» **Exercise**
Wherever the word "Onda" occurs in the listing, copy the whole line.

————————

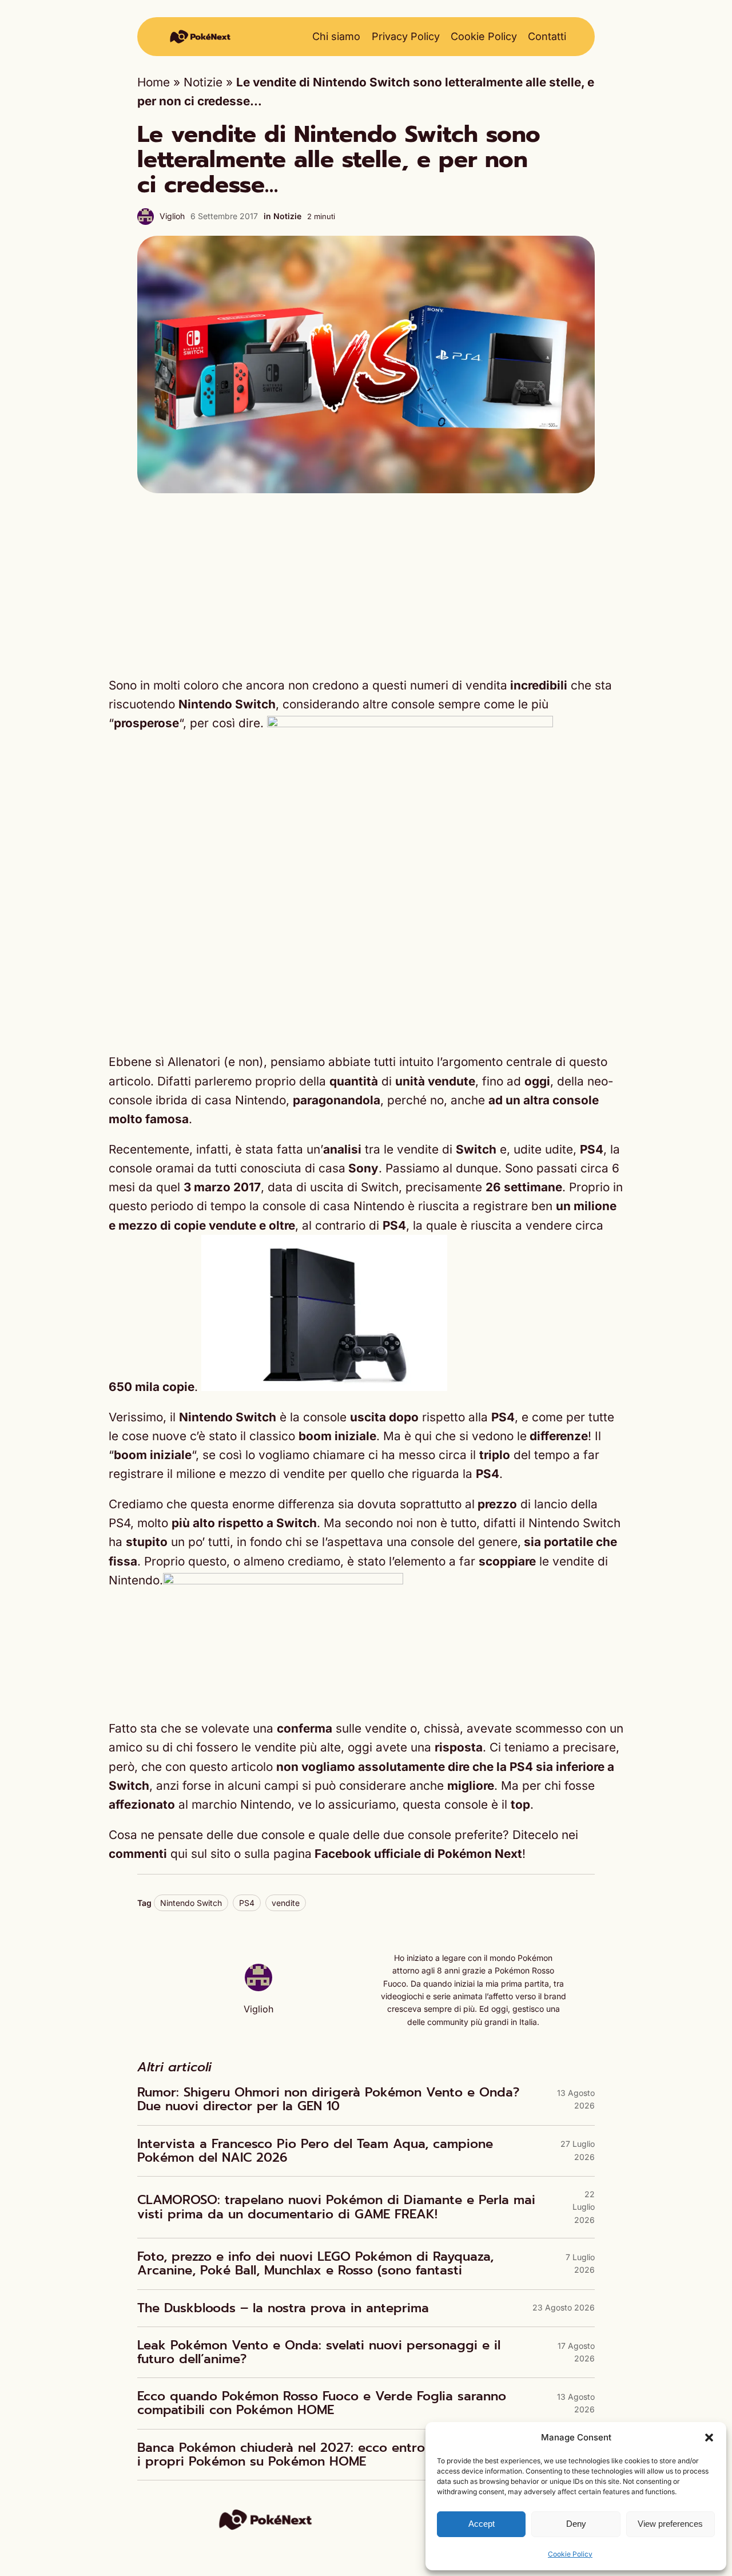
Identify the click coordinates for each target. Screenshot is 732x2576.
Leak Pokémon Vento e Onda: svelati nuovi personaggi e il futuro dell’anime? (318, 2352)
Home (153, 82)
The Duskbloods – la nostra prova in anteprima (283, 2308)
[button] (709, 2437)
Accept (481, 2524)
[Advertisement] (366, 584)
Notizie (203, 82)
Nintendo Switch (191, 1903)
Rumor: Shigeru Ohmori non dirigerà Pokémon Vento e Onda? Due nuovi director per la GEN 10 (328, 2099)
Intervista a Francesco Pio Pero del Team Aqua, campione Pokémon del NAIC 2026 (315, 2151)
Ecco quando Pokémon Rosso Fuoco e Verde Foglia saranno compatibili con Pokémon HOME (321, 2403)
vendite (286, 1903)
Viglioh (172, 216)
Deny (576, 2524)
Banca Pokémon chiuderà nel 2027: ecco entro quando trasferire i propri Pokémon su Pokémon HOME (337, 2454)
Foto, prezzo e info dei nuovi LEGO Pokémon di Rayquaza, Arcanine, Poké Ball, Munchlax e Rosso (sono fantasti (315, 2263)
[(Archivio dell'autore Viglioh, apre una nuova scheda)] (258, 1987)
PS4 (246, 1903)
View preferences (670, 2524)
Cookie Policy (570, 2554)
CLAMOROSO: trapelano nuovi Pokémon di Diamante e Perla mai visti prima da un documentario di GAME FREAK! (336, 2207)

————————

» **Solved exercise**
Leak Pokémon Vento e Onda: svelati nuovi personaggi e il futuro dell’anime? (318, 2352)
Rumor: Shigeru Ohmori non dirigerà Pokémon Vento e Onda? Due nuovi director per la GEN 10 (328, 2099)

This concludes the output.